(Stored data entries)

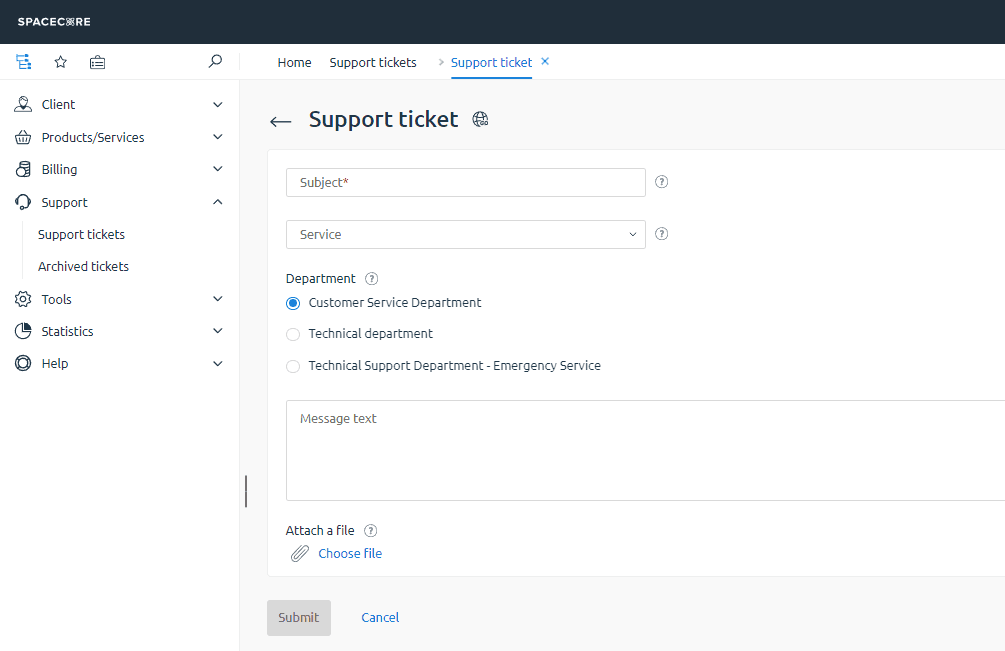Image resolution: width=1005 pixels, height=651 pixels.
Task: Click the globe icon next to Support ticket title
Action: coord(480,120)
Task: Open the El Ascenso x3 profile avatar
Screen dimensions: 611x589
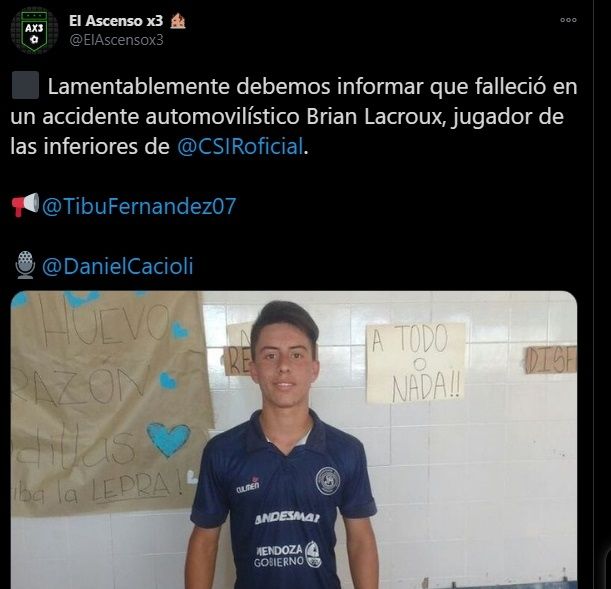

> [Task description] Do not copy pictures. Restate exactly the lines from the one containing "Task: Open the El Ascenso x3 profile avatar" through the last line of the records.

> [Solution to the exercise]
Task: Open the El Ascenso x3 profile avatar
Screen dimensions: 611x589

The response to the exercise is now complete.